* [WORK INSTRUCTIONS]: Copy out the lines beginning with the one that contains "Task: Click the fullscreen preview icon" and ending with the last line below, exactly as they stand. Pictures are not copied.

── INPUT MATERIAL ──

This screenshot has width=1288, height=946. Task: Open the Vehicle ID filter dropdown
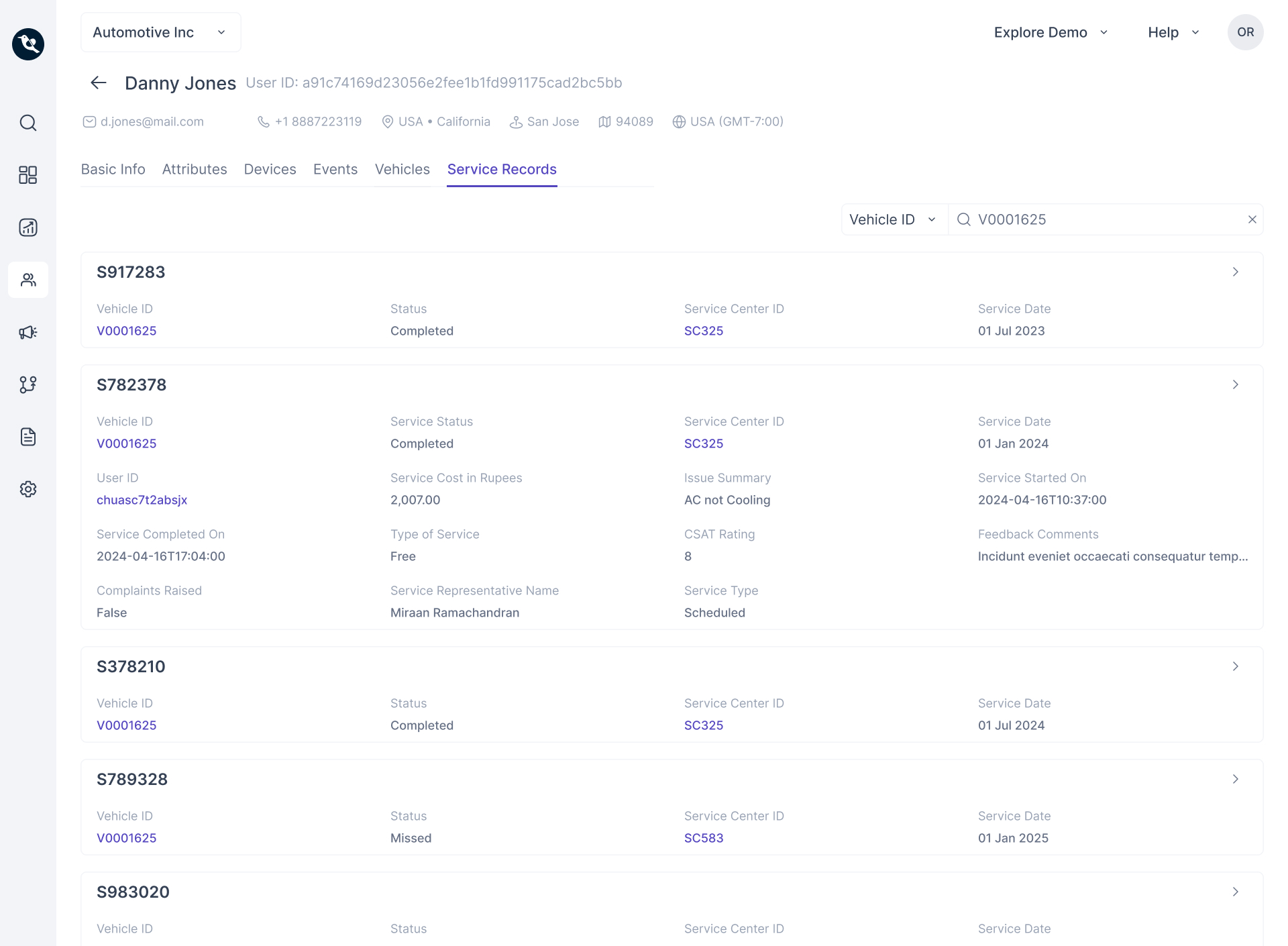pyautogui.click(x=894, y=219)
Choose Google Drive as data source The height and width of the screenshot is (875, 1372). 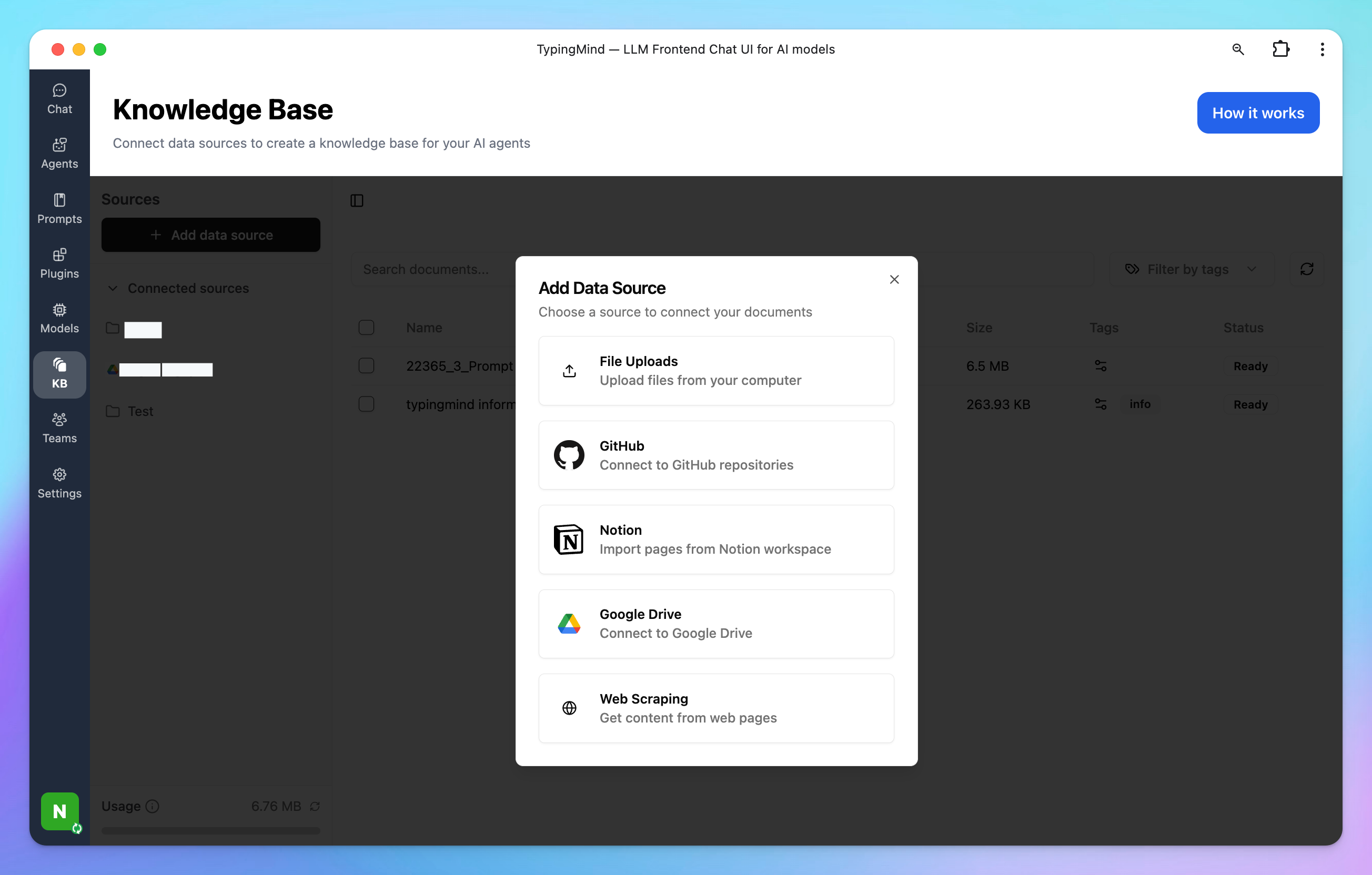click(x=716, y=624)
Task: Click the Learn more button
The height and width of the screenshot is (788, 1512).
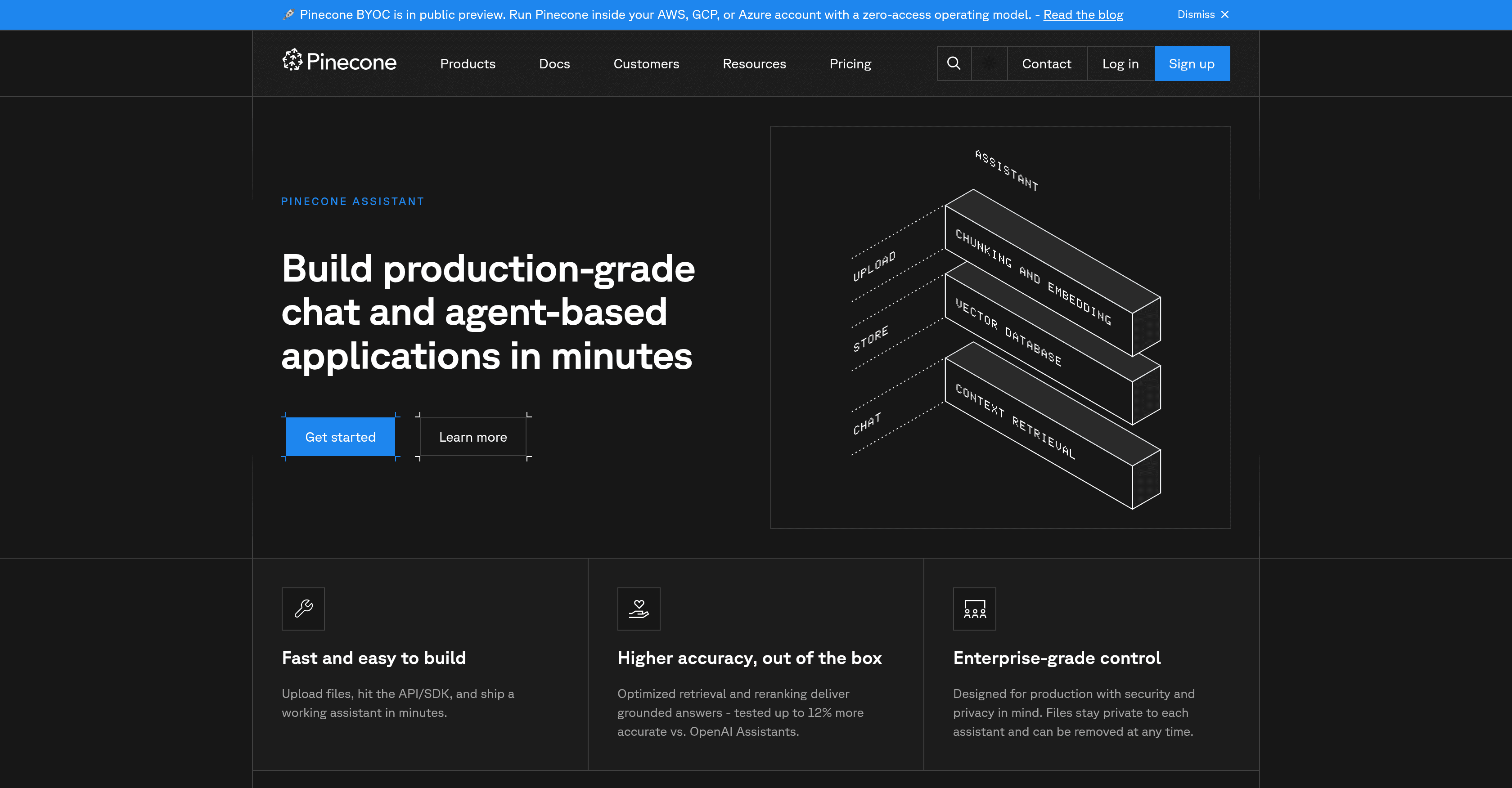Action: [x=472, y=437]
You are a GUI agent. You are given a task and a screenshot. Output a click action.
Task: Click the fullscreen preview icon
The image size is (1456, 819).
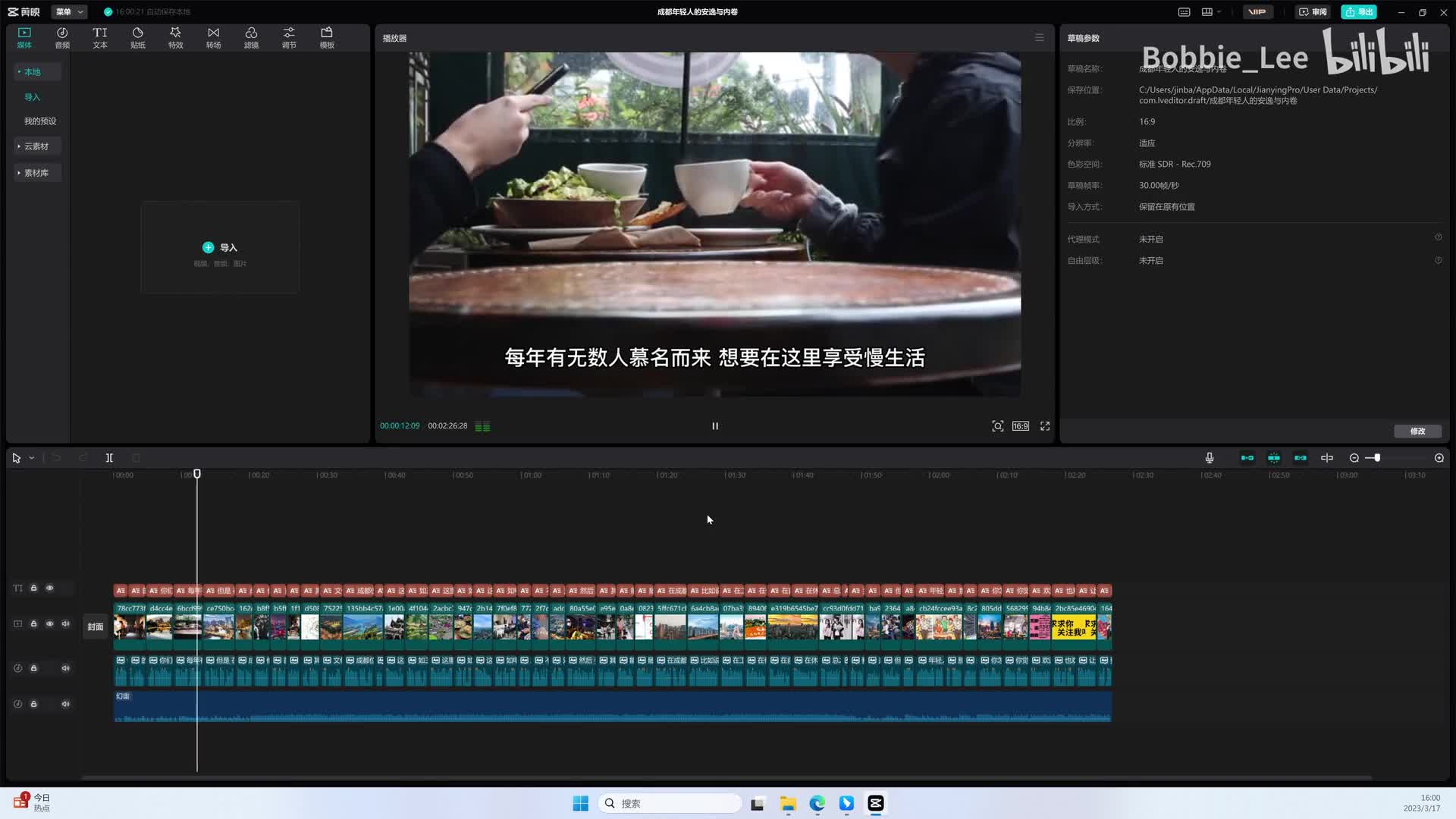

───

* [EXPECTED ANSWER]:
Task: Click the fullscreen preview icon
The image size is (1456, 819).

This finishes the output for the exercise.